11.19.13

Tribal leaders, Tester, Indian Affairs chair discuss economic challenges

By:  Billings Gazette – Kim Briggerman
Source: Billings Gazette

Economic challenges on Montana Indian reservations are as diverse as the tribes themselves.

 But one message rang loud and clear at a listening session Wednesday on the University of Montana campus that included two U.S. senators and representatives from all eight tribal entities in the state: The federal government needs to pull more of its weight in addressing those challenges.

 “If there is a true desire to improve life on reservations, Indian Country needs a New Deal, a deal that will truly develop needed infrastructure, incentives that will really encourage private investment,” Thomas “Stoney” Anketell of the Fort Peck Reservation told Senators Jon Tester of Montana and Maria Cantwell of Washington during a listening session at the UM law school.

 Reading an address written by tribal chairman Floyd Azure, who for health reasons couldn’t make it from Poplar, Anketell suggested Congress make the same commitment to its Native people that it made to build the rest of America.

 “We need incentives like the ones that helped Silicon Valley.
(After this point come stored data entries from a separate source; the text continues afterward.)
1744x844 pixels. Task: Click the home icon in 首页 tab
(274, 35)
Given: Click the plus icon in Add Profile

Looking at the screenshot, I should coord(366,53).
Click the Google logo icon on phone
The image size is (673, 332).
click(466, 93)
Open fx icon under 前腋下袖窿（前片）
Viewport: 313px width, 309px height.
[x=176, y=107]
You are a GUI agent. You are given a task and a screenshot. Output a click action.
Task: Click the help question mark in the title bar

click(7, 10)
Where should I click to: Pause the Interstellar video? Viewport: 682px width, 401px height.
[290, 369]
We need grants like those that built railroads and colleges, not ones that helped us acquire rural FEMA trailers,” he said.

 Water pacts, self-determination, exemptions from sequestration, coal development, water-borne diseases at Rocky Boy … Tester and Cantwell heard the gamut of items that Indian Country says it needs their help with.
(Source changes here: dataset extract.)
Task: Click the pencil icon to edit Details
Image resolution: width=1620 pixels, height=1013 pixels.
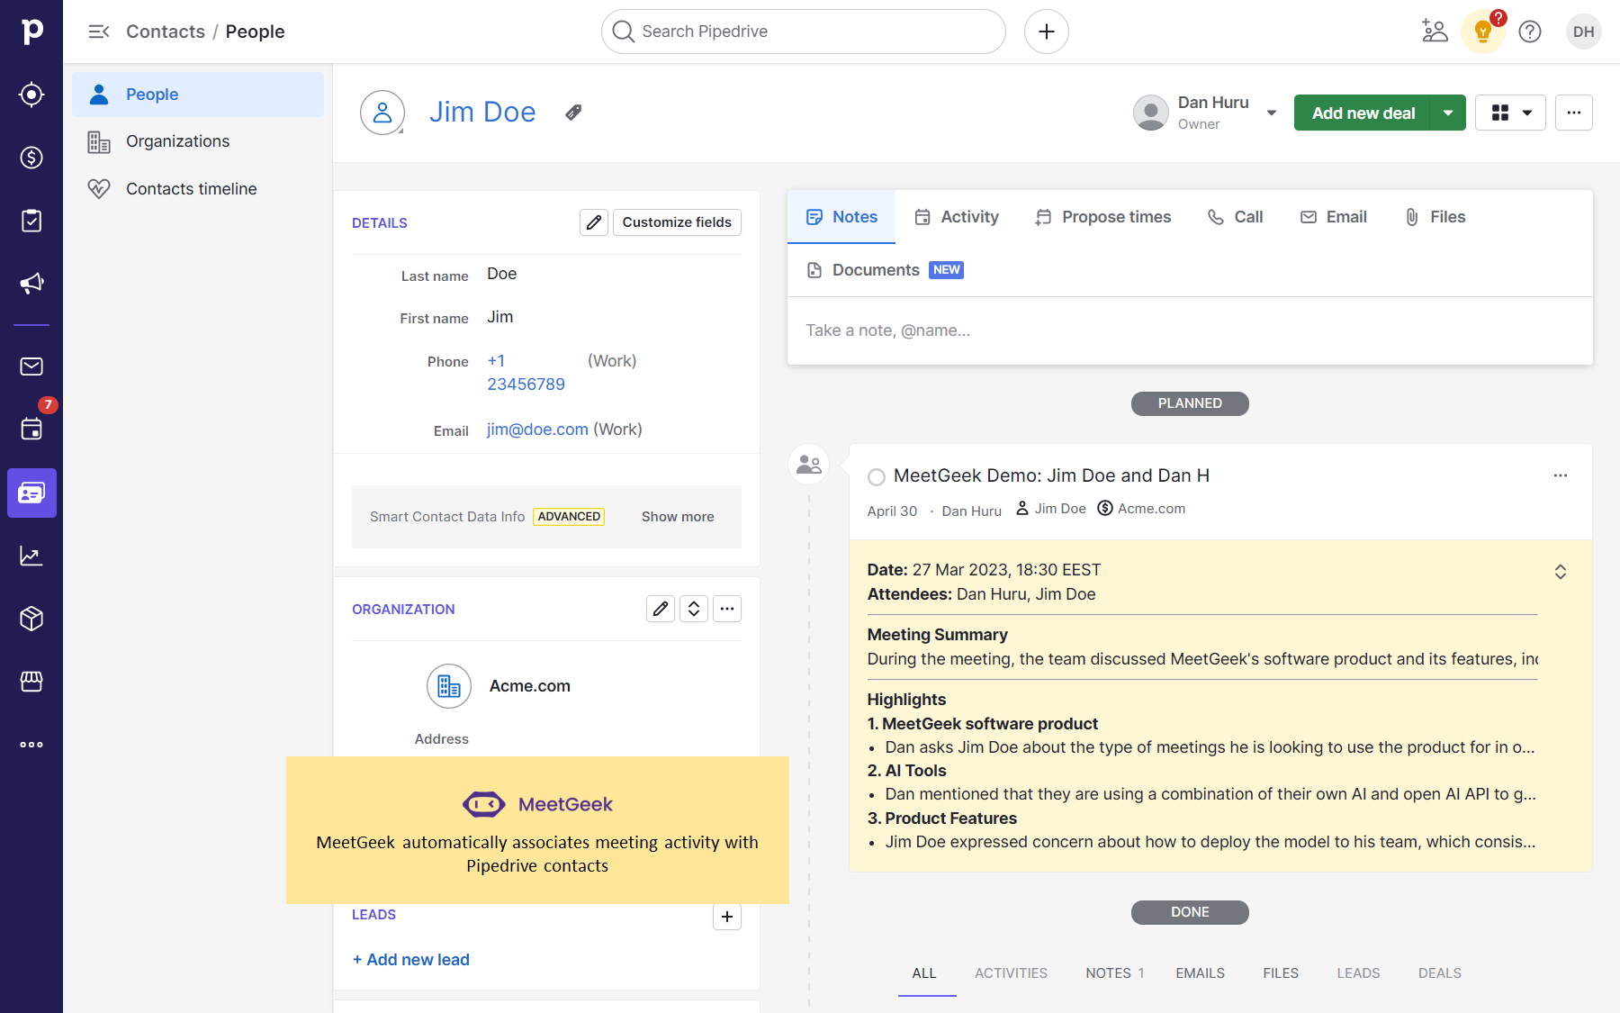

 “If we said what’s the biggest economic thing we can get done in the next 30 days, it would be to pass the Farm Bill,” said Cantwell, the Democratic chair of the 14-member Senate Indian Affairs Committee that includes Tester.
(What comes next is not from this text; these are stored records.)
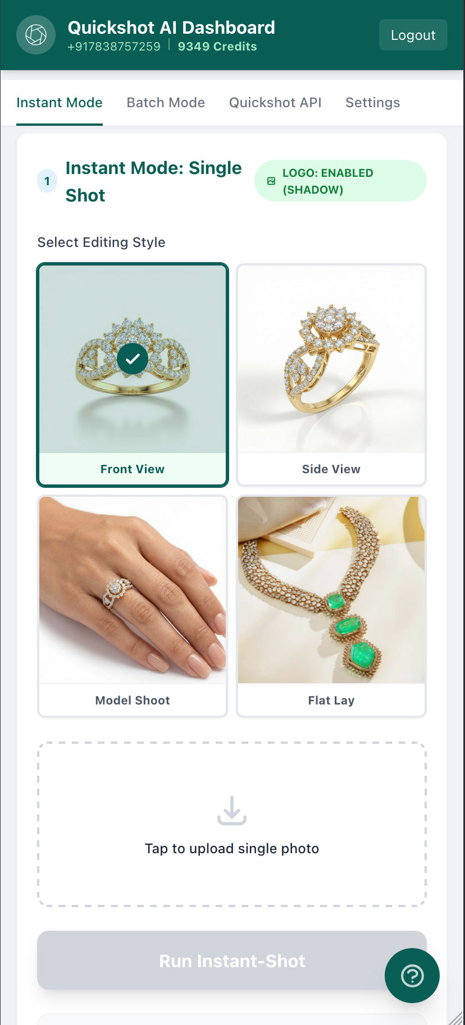The width and height of the screenshot is (465, 1025).
Task: Choose the Model Shoot editing style
Action: point(133,606)
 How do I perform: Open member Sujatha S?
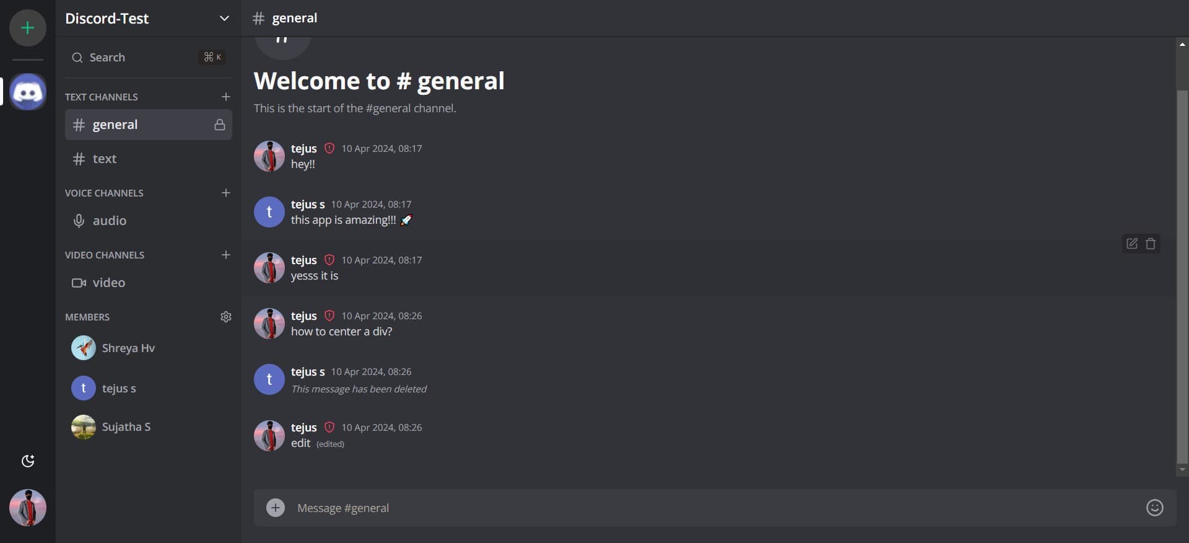tap(126, 427)
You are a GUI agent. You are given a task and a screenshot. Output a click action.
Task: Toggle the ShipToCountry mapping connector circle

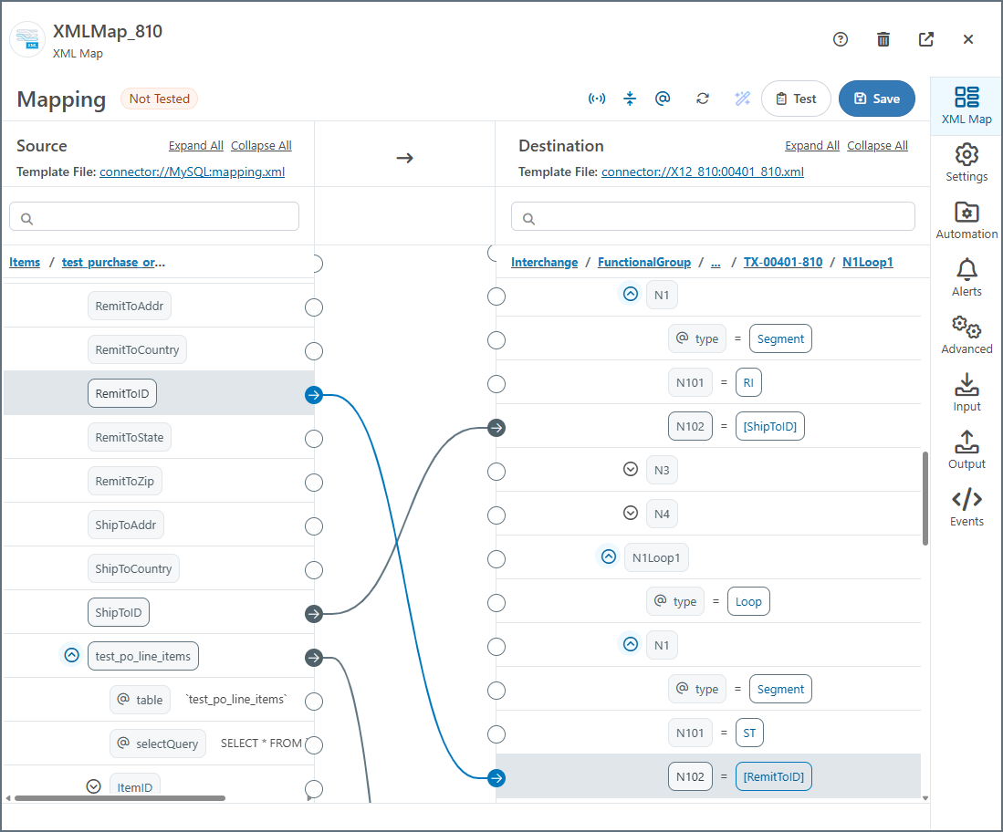point(314,570)
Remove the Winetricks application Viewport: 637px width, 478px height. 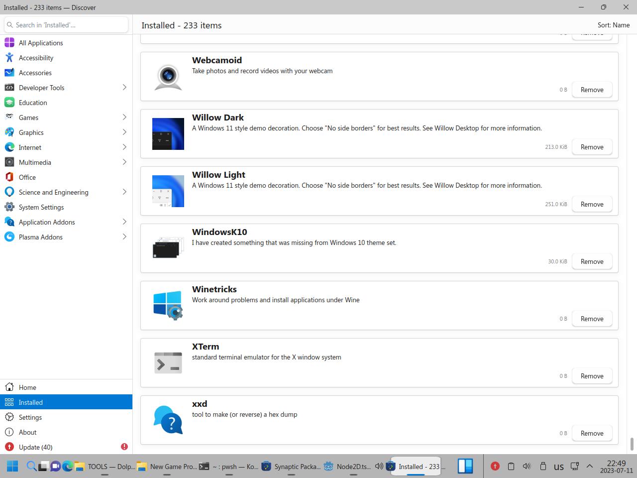(592, 319)
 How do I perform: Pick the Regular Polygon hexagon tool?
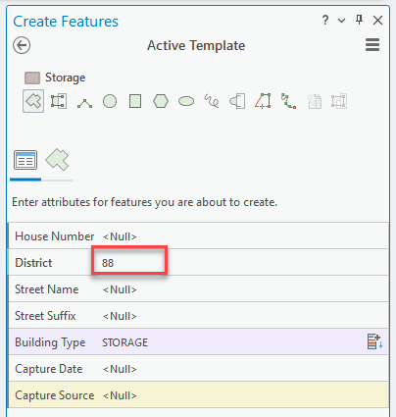click(x=161, y=101)
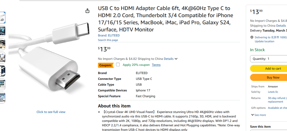
Task: Open the Brand: ELITEED link
Action: 109,36
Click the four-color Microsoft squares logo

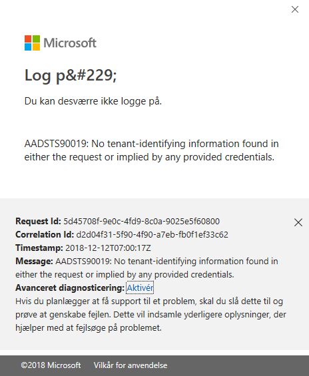pos(32,43)
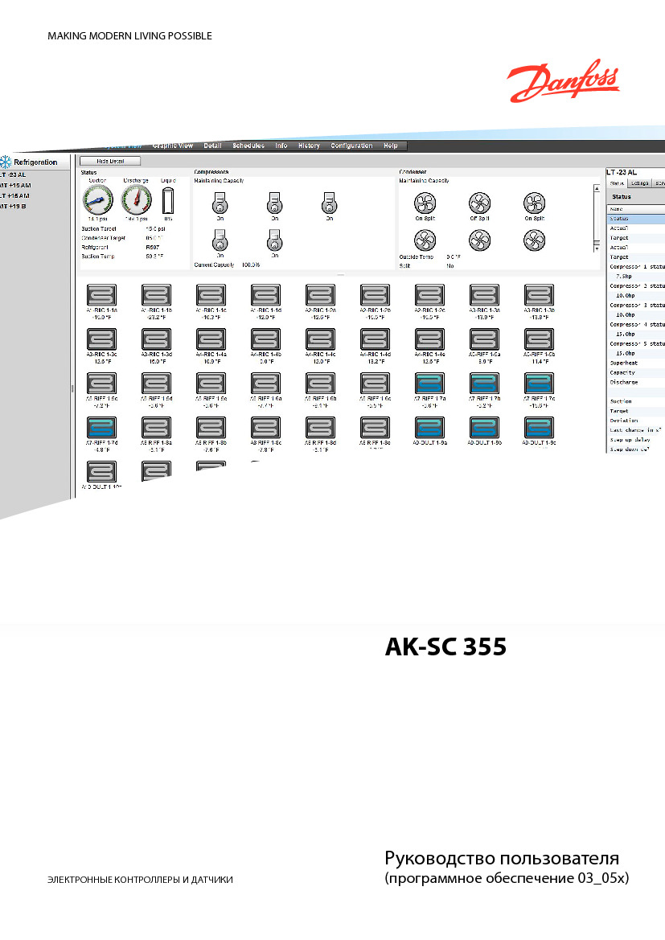Image resolution: width=665 pixels, height=940 pixels.
Task: Click the Liquid level indicator icon
Action: click(x=168, y=201)
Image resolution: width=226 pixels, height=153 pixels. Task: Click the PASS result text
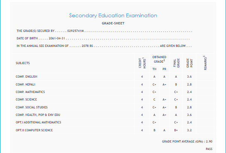coord(209,149)
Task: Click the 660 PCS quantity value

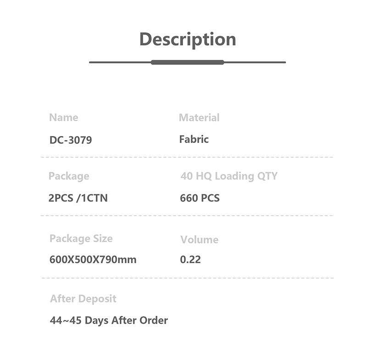Action: (200, 198)
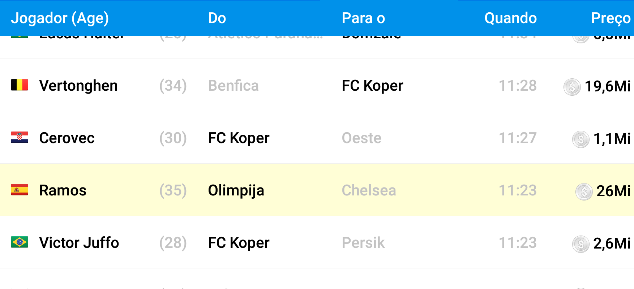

 Tester invited Cantwell for a three-day visit to Montana that kicked off with the listening session. On Thursday, they’ll visit Nkwusm Salish Language School in Arlee at 9:30 a.m., after which they’ll tour a housing project in Pablo.

 With Congress set to reconvene Monday, Tester said Cantwell could be doing “a hundred different things, including being back in Washington, D.C., and being briefed on Syria.”

Instead, she’s accepted invitations to listen to Indian issues from tribal representatives in Alaska and now Montana.

Tracy King, president of the Fort Belknap tribal council, said the U.S. spent $60 billion to $70 billion helping rebuild other countries after World War II, which equates to $180 billion or more today.

“If we could have about .001 percent of that in Indian Country, we’d be pretty well off,” King said.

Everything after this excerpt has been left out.